(RECORDS FOR THIS EXERCISE)
☆ ☆ ☆ ☆ ☆

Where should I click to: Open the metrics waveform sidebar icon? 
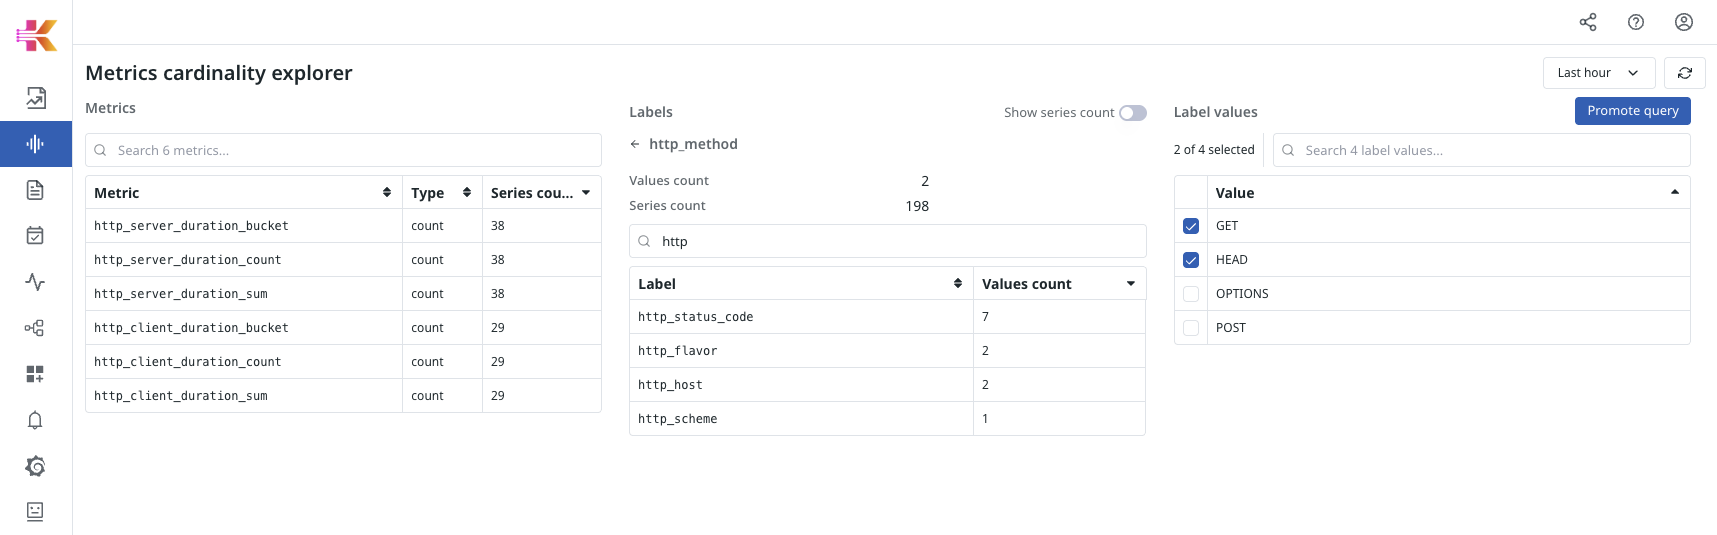pos(35,144)
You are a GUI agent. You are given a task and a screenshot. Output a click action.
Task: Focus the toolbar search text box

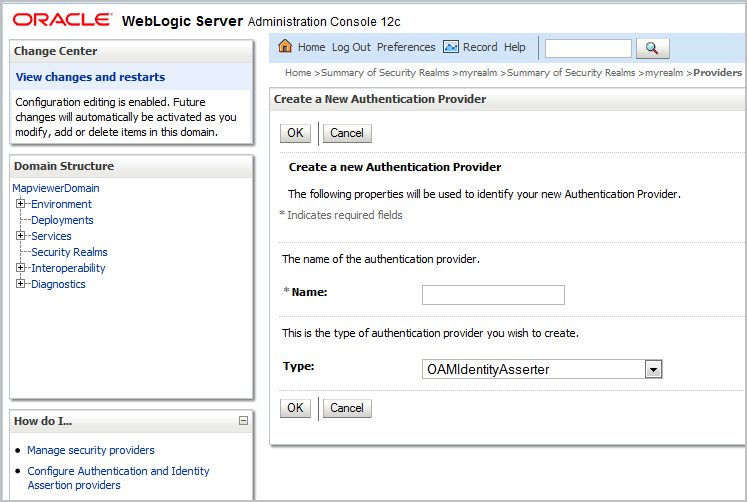pyautogui.click(x=588, y=49)
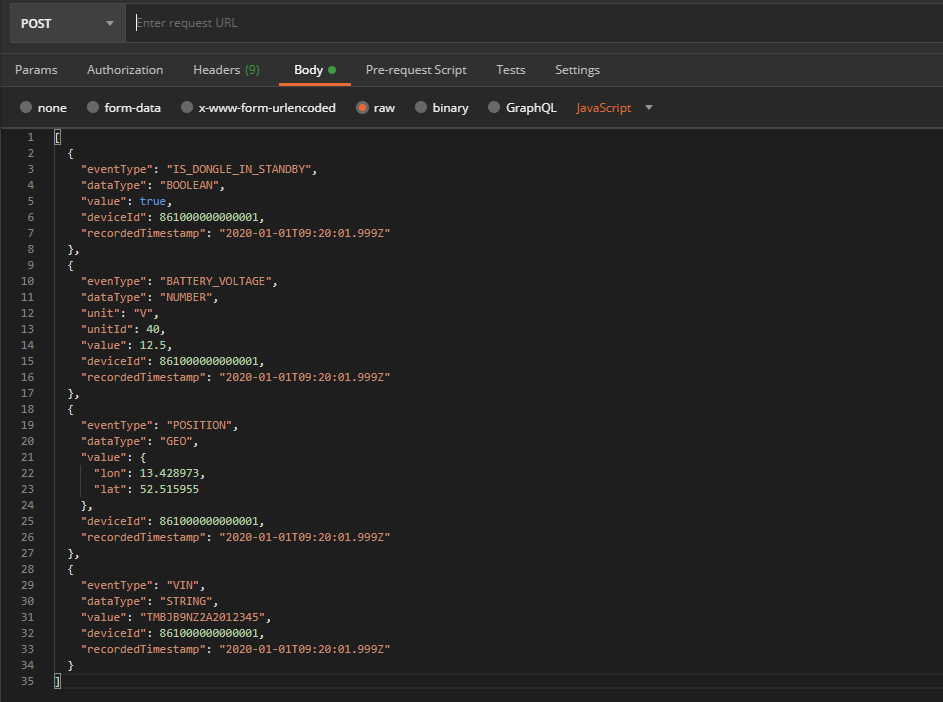Open the Authorization tab
Viewport: 943px width, 702px height.
(x=125, y=70)
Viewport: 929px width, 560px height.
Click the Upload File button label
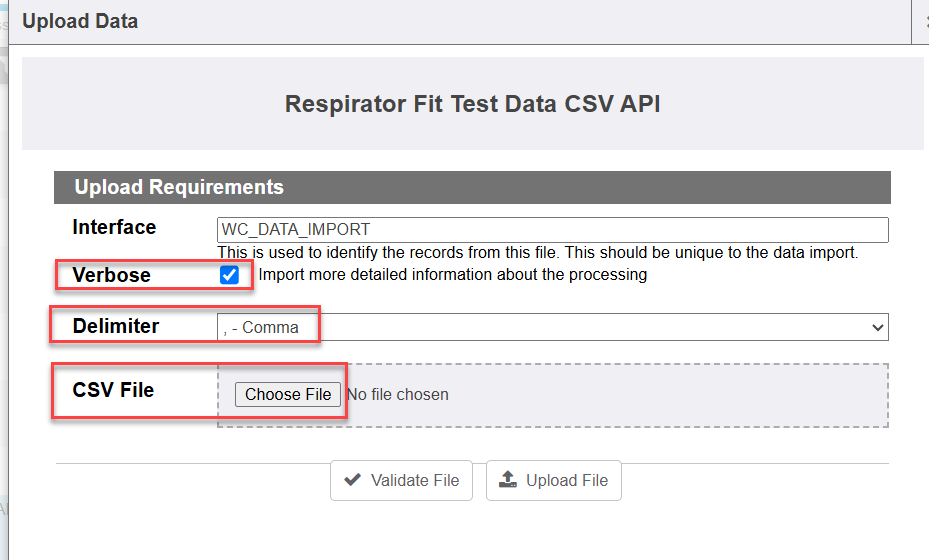(566, 481)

☆ ☆ ☆ ☆ ☆

(TASK TO CARRY OUT) Retype all the data exactly, please, without pictures.

(ANSWER SPACE)
Where should I click to: Open the metrics waveform sidebar icon? 
pos(35,144)
You are a GUI agent. You are given a task and a screenshot. Output a click action.
Task: Focus the toolbar search text box

pyautogui.click(x=588, y=49)
Open the Authorization tab
Viewport: 943px width, 702px height.
(x=125, y=70)
Viewport: 929px width, 560px height.
Click the Upload File button label
(566, 481)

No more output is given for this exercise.